### Task item
Return all records exactly. Nothing may be added.

Stored data

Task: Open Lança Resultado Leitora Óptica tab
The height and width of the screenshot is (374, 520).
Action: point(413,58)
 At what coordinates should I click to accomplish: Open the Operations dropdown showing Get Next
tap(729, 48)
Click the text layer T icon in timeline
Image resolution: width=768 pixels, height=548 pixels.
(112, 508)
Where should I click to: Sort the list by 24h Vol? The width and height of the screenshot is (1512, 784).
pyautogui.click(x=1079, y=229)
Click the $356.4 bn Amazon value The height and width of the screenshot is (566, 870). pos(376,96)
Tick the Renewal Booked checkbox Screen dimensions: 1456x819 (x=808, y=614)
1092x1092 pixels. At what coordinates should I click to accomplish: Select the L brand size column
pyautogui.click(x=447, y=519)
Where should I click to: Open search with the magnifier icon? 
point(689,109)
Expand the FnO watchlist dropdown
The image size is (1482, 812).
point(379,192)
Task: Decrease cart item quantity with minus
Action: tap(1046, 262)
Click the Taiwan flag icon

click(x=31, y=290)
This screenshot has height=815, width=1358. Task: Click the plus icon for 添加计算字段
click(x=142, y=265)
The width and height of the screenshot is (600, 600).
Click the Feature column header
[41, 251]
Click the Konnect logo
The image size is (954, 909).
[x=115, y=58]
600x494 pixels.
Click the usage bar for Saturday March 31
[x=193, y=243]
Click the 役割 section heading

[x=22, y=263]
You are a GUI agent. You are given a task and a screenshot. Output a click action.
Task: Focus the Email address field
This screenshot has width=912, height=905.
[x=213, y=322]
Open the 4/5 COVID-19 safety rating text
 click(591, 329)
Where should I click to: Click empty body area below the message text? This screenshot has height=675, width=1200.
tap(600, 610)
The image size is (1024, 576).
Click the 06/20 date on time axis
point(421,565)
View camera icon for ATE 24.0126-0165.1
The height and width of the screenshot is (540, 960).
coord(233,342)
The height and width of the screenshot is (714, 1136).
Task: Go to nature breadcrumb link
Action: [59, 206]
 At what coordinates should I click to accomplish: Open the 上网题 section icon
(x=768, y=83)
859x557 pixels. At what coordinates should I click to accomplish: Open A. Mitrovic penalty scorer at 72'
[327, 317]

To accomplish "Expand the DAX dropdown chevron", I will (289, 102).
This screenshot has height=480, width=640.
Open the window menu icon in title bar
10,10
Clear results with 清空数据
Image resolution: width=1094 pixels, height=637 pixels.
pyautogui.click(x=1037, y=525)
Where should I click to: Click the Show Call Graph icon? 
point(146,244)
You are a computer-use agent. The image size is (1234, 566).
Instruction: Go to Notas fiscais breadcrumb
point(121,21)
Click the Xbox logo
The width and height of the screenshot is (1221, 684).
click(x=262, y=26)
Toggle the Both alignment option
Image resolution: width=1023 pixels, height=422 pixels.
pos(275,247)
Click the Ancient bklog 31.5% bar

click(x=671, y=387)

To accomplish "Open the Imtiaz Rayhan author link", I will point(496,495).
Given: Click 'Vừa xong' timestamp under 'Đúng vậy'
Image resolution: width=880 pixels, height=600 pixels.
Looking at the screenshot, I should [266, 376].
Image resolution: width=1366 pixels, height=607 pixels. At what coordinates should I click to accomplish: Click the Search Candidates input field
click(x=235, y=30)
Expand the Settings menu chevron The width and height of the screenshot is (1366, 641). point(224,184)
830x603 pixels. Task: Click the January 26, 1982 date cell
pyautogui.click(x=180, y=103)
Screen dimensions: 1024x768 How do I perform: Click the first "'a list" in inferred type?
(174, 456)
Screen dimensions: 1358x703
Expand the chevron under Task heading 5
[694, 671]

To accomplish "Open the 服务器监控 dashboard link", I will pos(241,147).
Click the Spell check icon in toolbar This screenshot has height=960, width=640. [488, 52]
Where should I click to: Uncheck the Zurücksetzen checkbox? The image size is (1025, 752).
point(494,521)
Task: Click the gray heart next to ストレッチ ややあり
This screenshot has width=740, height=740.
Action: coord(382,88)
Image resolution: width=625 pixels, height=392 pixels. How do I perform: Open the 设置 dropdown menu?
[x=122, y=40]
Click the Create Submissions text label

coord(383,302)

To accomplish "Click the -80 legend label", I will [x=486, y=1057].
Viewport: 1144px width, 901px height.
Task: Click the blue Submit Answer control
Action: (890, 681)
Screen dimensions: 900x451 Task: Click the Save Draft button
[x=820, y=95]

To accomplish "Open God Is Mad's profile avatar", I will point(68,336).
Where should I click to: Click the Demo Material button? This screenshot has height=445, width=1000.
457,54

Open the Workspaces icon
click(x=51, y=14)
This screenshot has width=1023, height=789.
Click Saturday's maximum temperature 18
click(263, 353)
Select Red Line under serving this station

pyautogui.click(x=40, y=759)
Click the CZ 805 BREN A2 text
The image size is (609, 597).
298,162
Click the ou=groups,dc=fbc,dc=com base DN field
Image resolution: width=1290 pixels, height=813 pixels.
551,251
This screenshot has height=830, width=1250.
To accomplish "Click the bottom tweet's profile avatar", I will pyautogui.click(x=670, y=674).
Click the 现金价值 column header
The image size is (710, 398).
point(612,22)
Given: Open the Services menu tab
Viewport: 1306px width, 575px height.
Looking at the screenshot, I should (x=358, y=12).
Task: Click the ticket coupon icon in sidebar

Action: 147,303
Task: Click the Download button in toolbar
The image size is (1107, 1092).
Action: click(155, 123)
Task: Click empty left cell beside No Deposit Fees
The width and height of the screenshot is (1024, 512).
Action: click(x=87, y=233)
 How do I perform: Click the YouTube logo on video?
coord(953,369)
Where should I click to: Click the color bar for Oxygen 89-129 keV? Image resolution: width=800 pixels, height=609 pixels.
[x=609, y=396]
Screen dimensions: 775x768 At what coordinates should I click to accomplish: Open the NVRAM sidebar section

### Written answer
Task: Open Lança Resultado Leitora Óptica tab
The height and width of the screenshot is (374, 520).
Action: point(413,58)
 At what coordinates should I click to accomplish: Open the Operations dropdown showing Get Next
tap(729, 48)
Click the text layer T icon in timeline
Image resolution: width=768 pixels, height=548 pixels.
(112, 508)
Where should I click to: Sort the list by 24h Vol? The width and height of the screenshot is (1512, 784).
pyautogui.click(x=1079, y=229)
Click the $356.4 bn Amazon value The height and width of the screenshot is (566, 870). pos(376,96)
Tick the Renewal Booked checkbox Screen dimensions: 1456x819 (x=808, y=614)
1092x1092 pixels. At what coordinates should I click to accomplish: Select the L brand size column
pyautogui.click(x=447, y=519)
Where should I click to: Open search with the magnifier icon? 
point(689,109)
Expand the FnO watchlist dropdown
The image size is (1482, 812).
point(379,192)
Task: Decrease cart item quantity with minus
Action: tap(1046, 262)
Click the Taiwan flag icon

click(x=31, y=290)
This screenshot has height=815, width=1358. Task: Click the plus icon for 添加计算字段
click(x=142, y=265)
The width and height of the screenshot is (600, 600).
Click the Feature column header
[41, 251]
Click the Konnect logo
The image size is (954, 909).
[x=115, y=58]
600x494 pixels.
Click the usage bar for Saturday March 31
[x=193, y=243]
Click the 役割 section heading

[x=22, y=263]
You are a GUI agent. You are given a task and a screenshot. Output a click action.
Task: Focus the Email address field
This screenshot has width=912, height=905.
[x=213, y=322]
Open the 4/5 COVID-19 safety rating text
 click(591, 329)
Where should I click to: Click empty body area below the message text? This screenshot has height=675, width=1200.
tap(600, 610)
The image size is (1024, 576).
Click the 06/20 date on time axis
point(421,565)
View camera icon for ATE 24.0126-0165.1
The height and width of the screenshot is (540, 960).
coord(233,342)
The height and width of the screenshot is (714, 1136).
Task: Go to nature breadcrumb link
Action: [59, 206]
 At what coordinates should I click to accomplish: Open the 上网题 section icon
(x=768, y=83)
859x557 pixels. At what coordinates should I click to accomplish: Open A. Mitrovic penalty scorer at 72'
[327, 317]

To accomplish "Expand the DAX dropdown chevron", I will (289, 102).
This screenshot has height=480, width=640.
Open the window menu icon in title bar
10,10
Clear results with 清空数据
Image resolution: width=1094 pixels, height=637 pixels.
pyautogui.click(x=1037, y=525)
Where should I click to: Click the Show Call Graph icon? 
point(146,244)
You are a computer-use agent. The image size is (1234, 566).
Instruction: Go to Notas fiscais breadcrumb
point(121,21)
Click the Xbox logo
The width and height of the screenshot is (1221, 684).
click(x=262, y=26)
Toggle the Both alignment option
Image resolution: width=1023 pixels, height=422 pixels.
pos(275,247)
Click the Ancient bklog 31.5% bar

click(x=671, y=387)

To accomplish "Open the Imtiaz Rayhan author link", I will point(496,495).
Given: Click 'Vừa xong' timestamp under 'Đúng vậy'
Image resolution: width=880 pixels, height=600 pixels.
Looking at the screenshot, I should [266, 376].
Image resolution: width=1366 pixels, height=607 pixels. At what coordinates should I click to accomplish: Click the Search Candidates input field
click(x=235, y=30)
Expand the Settings menu chevron The width and height of the screenshot is (1366, 641). point(224,184)
830x603 pixels. Task: Click the January 26, 1982 date cell
pyautogui.click(x=180, y=103)
Screen dimensions: 1024x768 How do I perform: Click the first "'a list" in inferred type?
(174, 456)
Screen dimensions: 1358x703
Expand the chevron under Task heading 5
[694, 671]

To accomplish "Open the 服务器监控 dashboard link", I will pos(241,147).
Click the Spell check icon in toolbar This screenshot has height=960, width=640. [488, 52]
Where should I click to: Uncheck the Zurücksetzen checkbox? The image size is (1025, 752).
point(494,521)
Task: Click the gray heart next to ストレッチ ややあり
This screenshot has width=740, height=740.
Action: coord(382,88)
Image resolution: width=625 pixels, height=392 pixels. How do I perform: Open the 设置 dropdown menu?
[x=122, y=40]
Click the Create Submissions text label

coord(383,302)

To accomplish "Click the -80 legend label", I will [x=486, y=1057].
Viewport: 1144px width, 901px height.
Task: Click the blue Submit Answer control
Action: (890, 681)
Screen dimensions: 900x451 Task: Click the Save Draft button
[x=820, y=95]

To accomplish "Open God Is Mad's profile avatar", I will point(68,336).
Where should I click to: Click the Demo Material button? This screenshot has height=445, width=1000.
457,54

Open the Workspaces icon
click(x=51, y=14)
This screenshot has width=1023, height=789.
Click Saturday's maximum temperature 18
click(263, 353)
Select Red Line under serving this station

pyautogui.click(x=40, y=759)
Click the CZ 805 BREN A2 text
The image size is (609, 597).
298,162
Click the ou=groups,dc=fbc,dc=com base DN field
Image resolution: width=1290 pixels, height=813 pixels.
551,251
This screenshot has height=830, width=1250.
To accomplish "Click the bottom tweet's profile avatar", I will pyautogui.click(x=670, y=674).
Click the 现金价值 column header
The image size is (710, 398).
point(612,22)
Given: Open the Services menu tab
Viewport: 1306px width, 575px height.
Looking at the screenshot, I should (x=358, y=12).
Task: Click the ticket coupon icon in sidebar

Action: 147,303
Task: Click the Download button in toolbar
The image size is (1107, 1092).
Action: click(155, 123)
Task: Click empty left cell beside No Deposit Fees
The width and height of the screenshot is (1024, 512).
Action: click(x=87, y=233)
 How do I perform: Click the YouTube logo on video?
coord(953,369)
Where should I click to: Click the color bar for Oxygen 89-129 keV? Image resolution: width=800 pixels, height=609 pixels.
[x=609, y=396]
Screen dimensions: 775x768 At what coordinates should I click to accomplish: Open the NVRAM sidebar section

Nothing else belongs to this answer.